Please write out every record below exactly as it stands.
[RECORD EXCERPTS — start]
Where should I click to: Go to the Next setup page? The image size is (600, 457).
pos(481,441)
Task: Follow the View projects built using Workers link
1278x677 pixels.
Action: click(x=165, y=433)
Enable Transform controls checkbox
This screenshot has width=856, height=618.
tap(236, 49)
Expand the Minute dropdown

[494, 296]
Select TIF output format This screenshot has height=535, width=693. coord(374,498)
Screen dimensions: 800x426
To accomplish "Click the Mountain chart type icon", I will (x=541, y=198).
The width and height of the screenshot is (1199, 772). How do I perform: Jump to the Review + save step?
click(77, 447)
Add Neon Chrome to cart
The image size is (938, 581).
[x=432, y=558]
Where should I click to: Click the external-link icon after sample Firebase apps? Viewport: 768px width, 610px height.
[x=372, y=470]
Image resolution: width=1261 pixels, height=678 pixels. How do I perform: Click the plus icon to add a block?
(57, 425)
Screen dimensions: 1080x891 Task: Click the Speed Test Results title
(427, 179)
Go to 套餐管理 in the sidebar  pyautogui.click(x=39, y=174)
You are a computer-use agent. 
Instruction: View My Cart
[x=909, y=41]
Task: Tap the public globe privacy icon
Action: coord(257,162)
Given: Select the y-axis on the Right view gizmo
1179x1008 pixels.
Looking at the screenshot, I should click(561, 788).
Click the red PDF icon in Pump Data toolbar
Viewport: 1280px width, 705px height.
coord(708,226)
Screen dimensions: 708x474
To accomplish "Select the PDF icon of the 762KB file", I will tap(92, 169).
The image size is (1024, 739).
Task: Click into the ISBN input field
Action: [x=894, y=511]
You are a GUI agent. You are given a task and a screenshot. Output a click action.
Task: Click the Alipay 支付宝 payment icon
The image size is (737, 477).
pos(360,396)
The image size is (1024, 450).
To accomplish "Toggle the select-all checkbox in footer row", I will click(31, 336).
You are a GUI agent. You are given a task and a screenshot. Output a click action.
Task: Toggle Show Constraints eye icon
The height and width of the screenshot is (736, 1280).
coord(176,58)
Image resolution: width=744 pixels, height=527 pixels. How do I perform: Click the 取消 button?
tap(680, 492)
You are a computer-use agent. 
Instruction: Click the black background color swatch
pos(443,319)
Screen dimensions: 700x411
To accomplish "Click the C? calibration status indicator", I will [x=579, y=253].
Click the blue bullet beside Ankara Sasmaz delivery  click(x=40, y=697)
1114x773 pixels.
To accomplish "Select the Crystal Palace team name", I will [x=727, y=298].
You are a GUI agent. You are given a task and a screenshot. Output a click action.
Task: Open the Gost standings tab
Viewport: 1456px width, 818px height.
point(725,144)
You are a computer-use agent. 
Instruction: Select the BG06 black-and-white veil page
[RECORD EXCERPTS — finish]
OUTPUT FOR THIS EXERCISE
Where should I click to: Go to the Next setup page? The image size is (600, 457).
pos(481,441)
Task: Follow the View projects built using Workers link
1278x677 pixels.
Action: click(x=165, y=433)
Enable Transform controls checkbox
This screenshot has width=856, height=618.
tap(236, 49)
Expand the Minute dropdown

[494, 296]
Select TIF output format This screenshot has height=535, width=693. coord(374,498)
Screen dimensions: 800x426
To accomplish "Click the Mountain chart type icon", I will (x=541, y=198).
The width and height of the screenshot is (1199, 772). How do I perform: Jump to the Review + save step?
click(77, 447)
Add Neon Chrome to cart
The image size is (938, 581).
[x=432, y=558]
Where should I click to: Click the external-link icon after sample Firebase apps? Viewport: 768px width, 610px height.
[x=372, y=470]
Image resolution: width=1261 pixels, height=678 pixels. How do I perform: Click the plus icon to add a block?
(57, 425)
Screen dimensions: 1080x891 Task: Click the Speed Test Results title
(427, 179)
Go to 套餐管理 in the sidebar  pyautogui.click(x=39, y=174)
You are a computer-use agent. 
Instruction: View My Cart
[x=909, y=41]
Task: Tap the public globe privacy icon
Action: coord(257,162)
Given: Select the y-axis on the Right view gizmo
1179x1008 pixels.
Looking at the screenshot, I should click(561, 788).
Click the red PDF icon in Pump Data toolbar
Viewport: 1280px width, 705px height.
coord(708,226)
Screen dimensions: 708x474
To accomplish "Select the PDF icon of the 762KB file", I will tap(92, 169).
The image size is (1024, 739).
Task: Click into the ISBN input field
Action: [x=894, y=511]
You are a GUI agent. You are given a task and a screenshot. Output a click action.
Task: Click the Alipay 支付宝 payment icon
The image size is (737, 477).
pos(360,396)
The image size is (1024, 450).
To accomplish "Toggle the select-all checkbox in footer row", I will click(31, 336).
You are a GUI agent. You are given a task and a screenshot. Output a click action.
Task: Toggle Show Constraints eye icon
The height and width of the screenshot is (736, 1280).
coord(176,58)
Image resolution: width=744 pixels, height=527 pixels. How do I perform: Click the 取消 button?
tap(680, 492)
You are a computer-use agent. 
Instruction: Click the black background color swatch
pos(443,319)
Screen dimensions: 700x411
To accomplish "Click the C? calibration status indicator", I will [x=579, y=253].
Click the blue bullet beside Ankara Sasmaz delivery  click(x=40, y=697)
1114x773 pixels.
To accomplish "Select the Crystal Palace team name", I will [x=727, y=298].
You are a GUI agent. You are given a task and a screenshot. Output a click action.
Task: Open the Gost standings tab
Viewport: 1456px width, 818px height.
point(725,144)
You are a computer-use agent. 
Instruction: Select the BG06 black-and-white veil page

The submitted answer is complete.